Sancho nodded as if he had expected as much. Then he turned to Blackstone. Blackstone glared at him. Sancho glared back.

“Is this for my benefit, or can you two stare at each other elsewhere?” Nora asked.

“I think Blackstone would like to ask you a question,” Sancho said.

“Then he should ask it. I have a long day ahead,” Nora said.

Sancho got down off the chair. “I’m going to check on the check,” he said.

“Why does this feel like a setup?” Nora asked as Sancho left.

“Because it is,” Blackstone said. He remained in the back of the room. He hadn’t come close at all this time, and she got the sense that he was nervous. “Look, you and I started off on the wrong foot.”

“Not really,” she said, her grip tightening on the desk.

“I mean, I would like to talk to you a little, get to know you better.”

“So you can grill me about Emma?”

“No, actually,” he said, sounding confused, as if he couldn’t understand why she would think such a thing.

“Then why didn’t it come up before now? You met me ten years ago. That may not be a lot of time to you, but best-case scenario, that’s one tenth of my life.”

He smiled. “You were interested in Max.”

She frowned. “How did you know?”

“The three wishes.”

“What?”

“I granted you three wishes. Success. Financial independence, and Max.”

Her mouth opened, then shut, then opened again.

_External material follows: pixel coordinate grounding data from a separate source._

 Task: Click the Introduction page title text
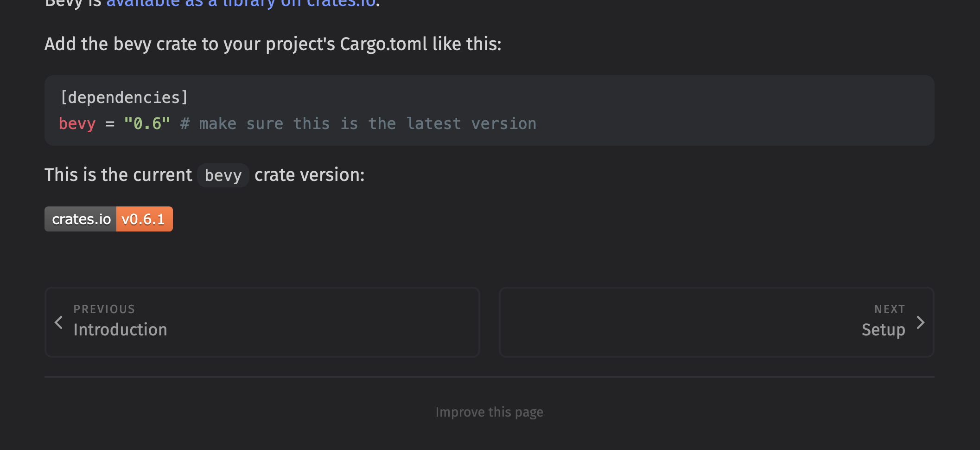[120, 330]
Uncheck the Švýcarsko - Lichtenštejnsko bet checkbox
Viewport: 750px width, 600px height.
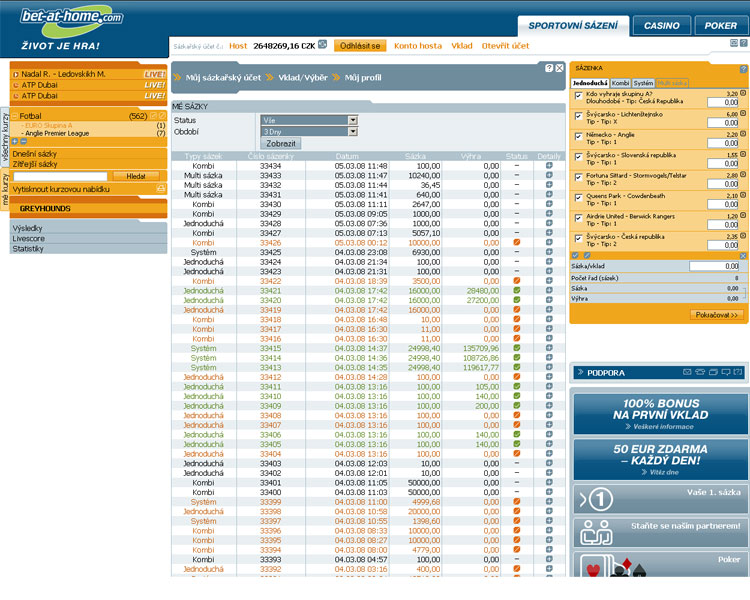tap(578, 115)
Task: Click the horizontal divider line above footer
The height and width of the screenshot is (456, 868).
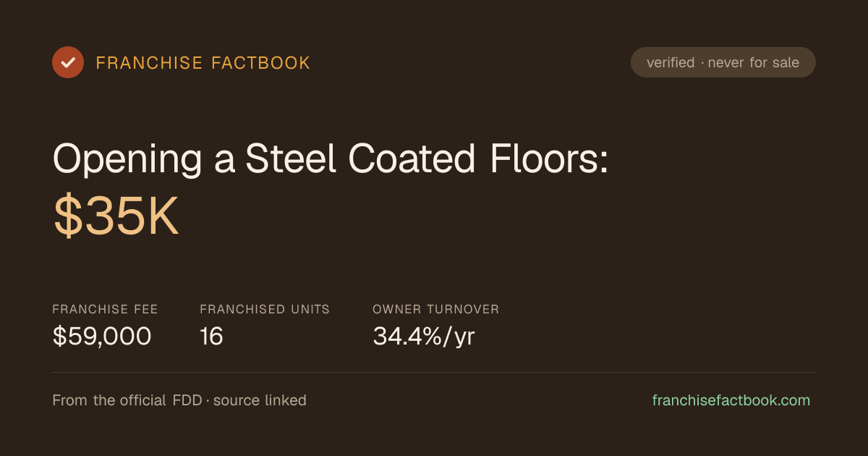Action: pos(434,372)
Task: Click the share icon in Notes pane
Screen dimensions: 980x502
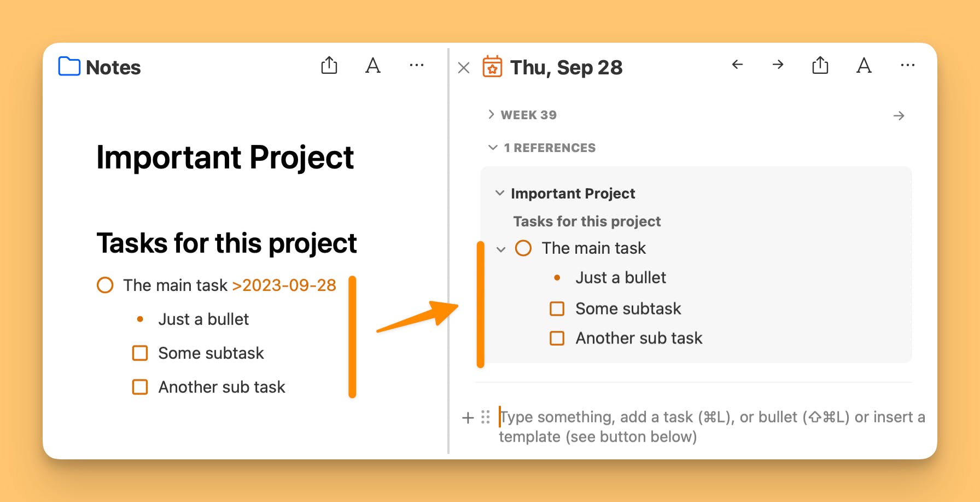Action: point(329,66)
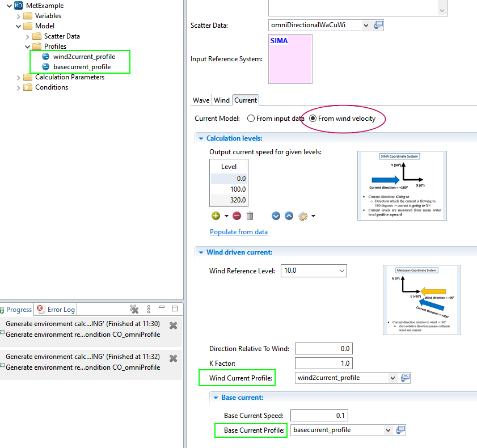
Task: Collapse the Wind driven current section
Action: pyautogui.click(x=200, y=252)
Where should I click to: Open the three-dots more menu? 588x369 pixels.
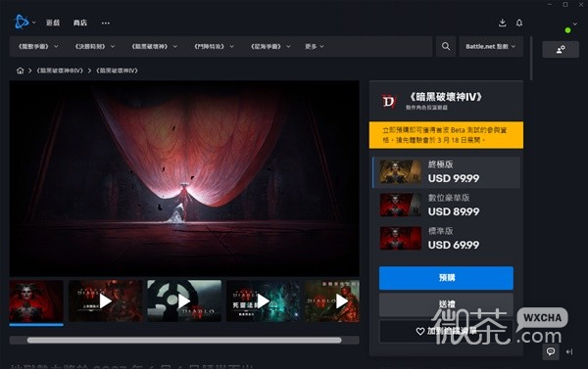106,23
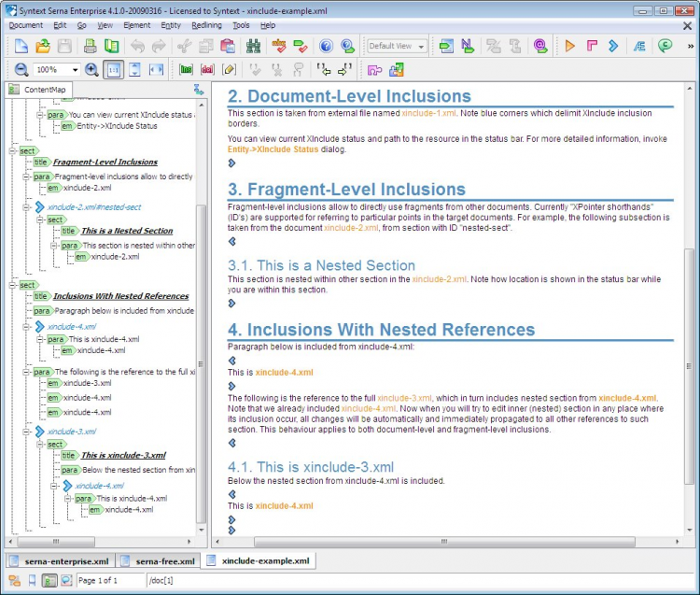The width and height of the screenshot is (700, 595).
Task: Toggle the actual-size 1:1 zoom button
Action: tap(113, 70)
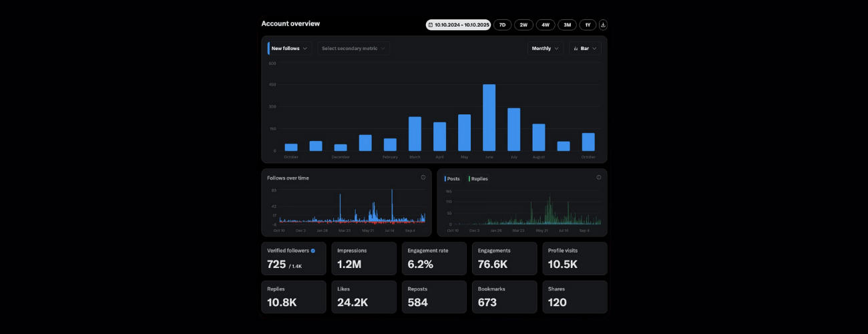Click the 2W range button
The height and width of the screenshot is (334, 868).
[x=523, y=25]
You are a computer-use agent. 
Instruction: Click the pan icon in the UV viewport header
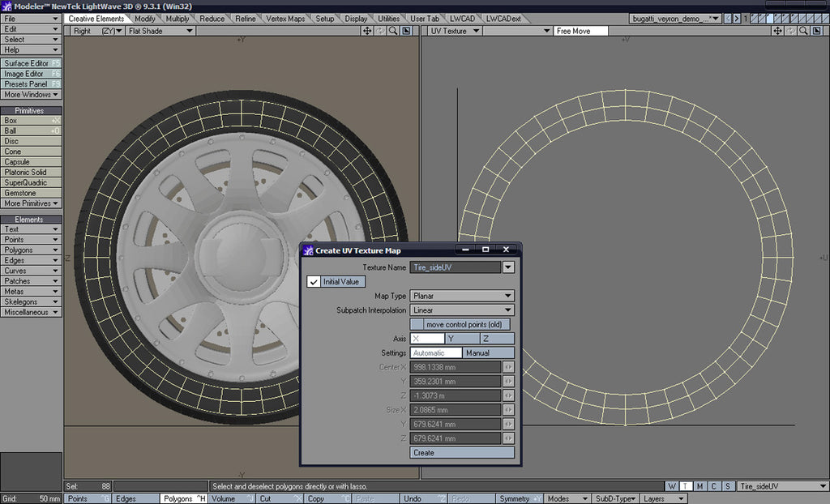pos(777,31)
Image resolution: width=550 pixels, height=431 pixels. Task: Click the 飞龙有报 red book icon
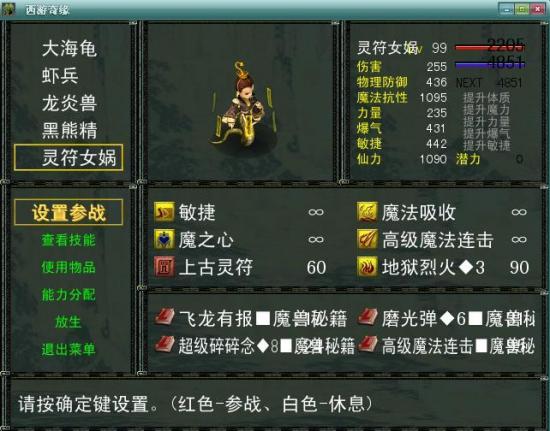point(165,317)
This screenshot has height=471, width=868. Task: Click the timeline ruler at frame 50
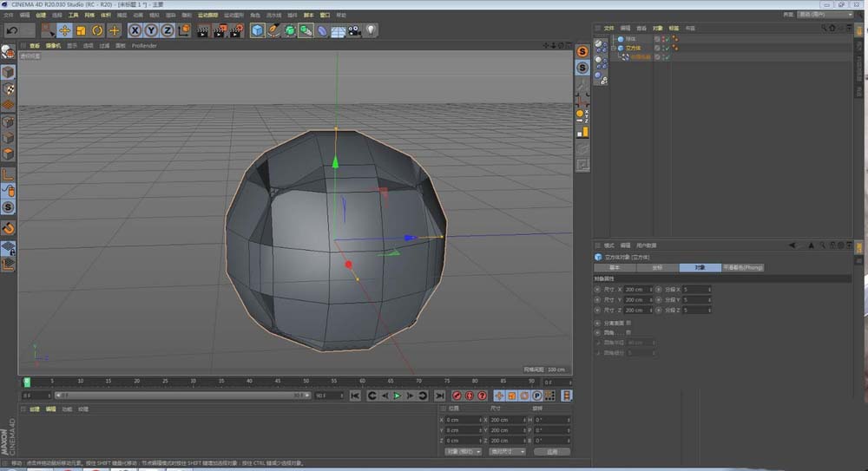point(305,381)
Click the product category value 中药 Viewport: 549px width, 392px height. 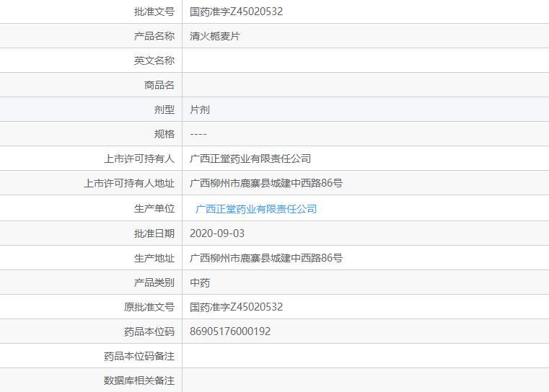click(x=200, y=282)
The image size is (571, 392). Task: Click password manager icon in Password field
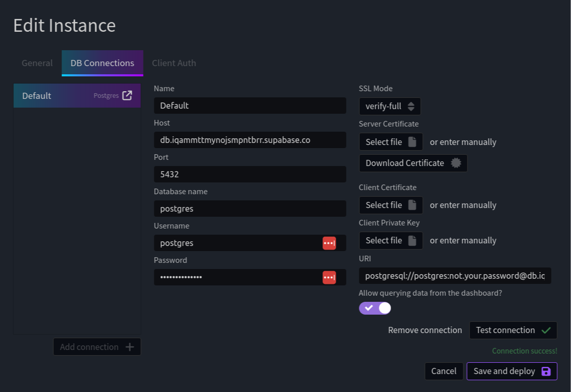pos(329,277)
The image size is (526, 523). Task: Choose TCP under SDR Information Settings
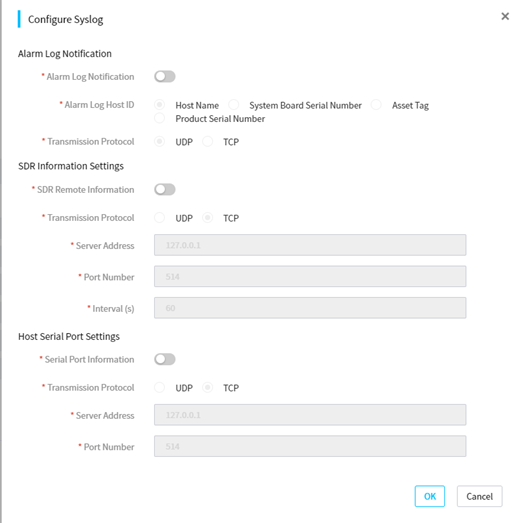(x=207, y=218)
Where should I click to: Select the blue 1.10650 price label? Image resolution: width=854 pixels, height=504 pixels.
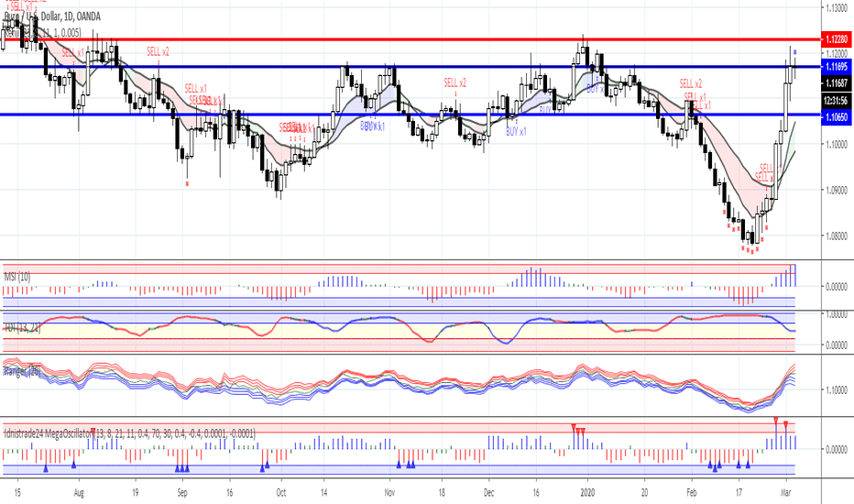[x=836, y=117]
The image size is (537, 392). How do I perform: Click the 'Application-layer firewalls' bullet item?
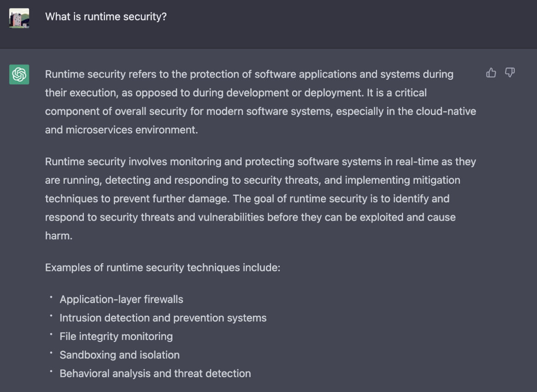click(121, 299)
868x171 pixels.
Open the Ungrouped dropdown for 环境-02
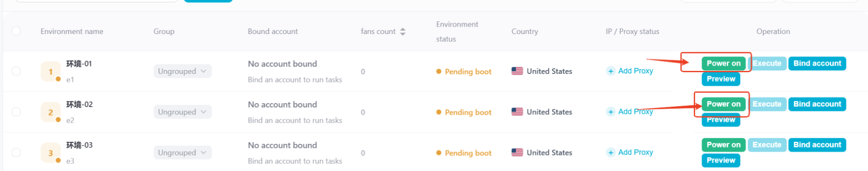[x=182, y=112]
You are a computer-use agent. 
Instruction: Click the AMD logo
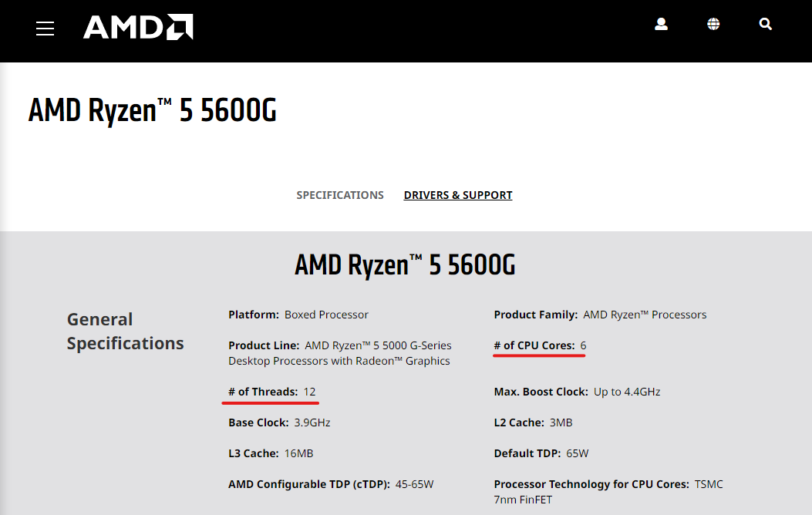[x=138, y=27]
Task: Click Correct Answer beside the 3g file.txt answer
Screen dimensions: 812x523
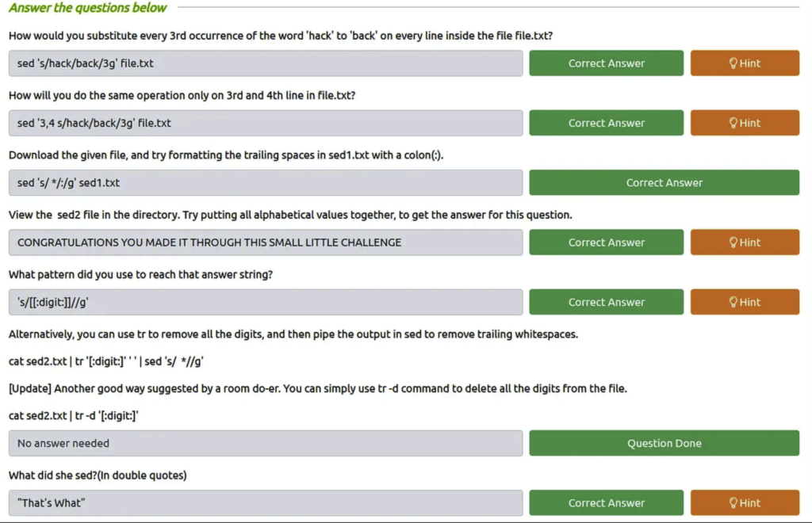Action: click(607, 63)
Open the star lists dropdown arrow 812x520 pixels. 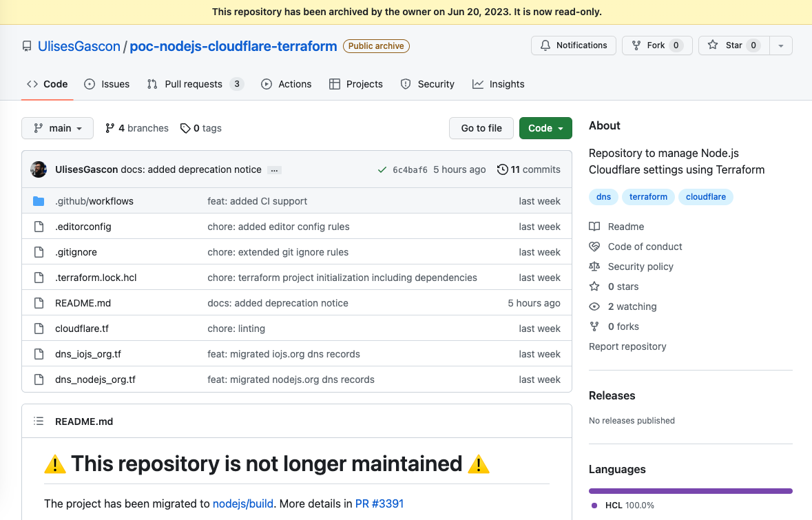coord(781,45)
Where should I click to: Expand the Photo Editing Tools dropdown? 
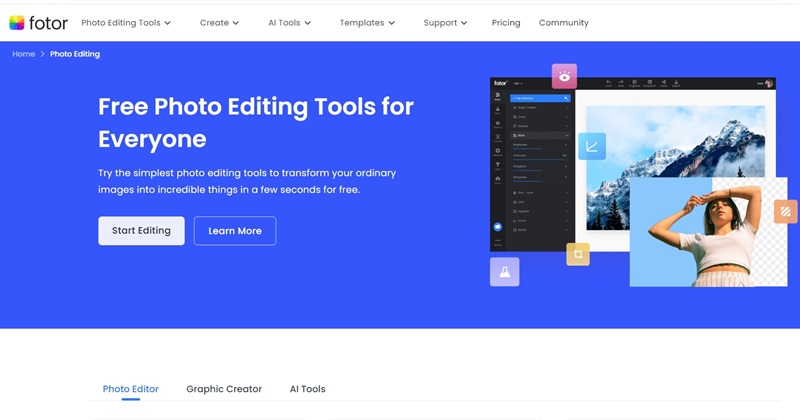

She didn’t say anything for the longest time, and when she finally could get her vocal chords functioning again, she said, “If you granted me three wishes, and Max was one of them, I should be living happily ever after by now.”

Blackstone shook a finger at her. “That wasn’t one of the wishes.”

“I never
asked
you for anything.”

“You didn’t have to,” he said. “You were radiating desire.”

That wasn’t for Max, you idiot, she almost blurted. But she caught herself in time. “You can read minds?” she asked, a second too late.

“No,” he said. “But people’s wishes are usually clear enough, if you observe them.”

“And you observed that the greatest desires in my life were success, wealth, and Max?”

“Not wealth, exactly,” he said. “Enough money to get by.”

“Well, I have that.” She went around her desk to her chair and sat down hard. “And so what you’re saying is that all of this was your doing. None of it was mine.”

He rolled his eyes, then sat in the chair Sancho had vacated. “Why can’t women take gifts?”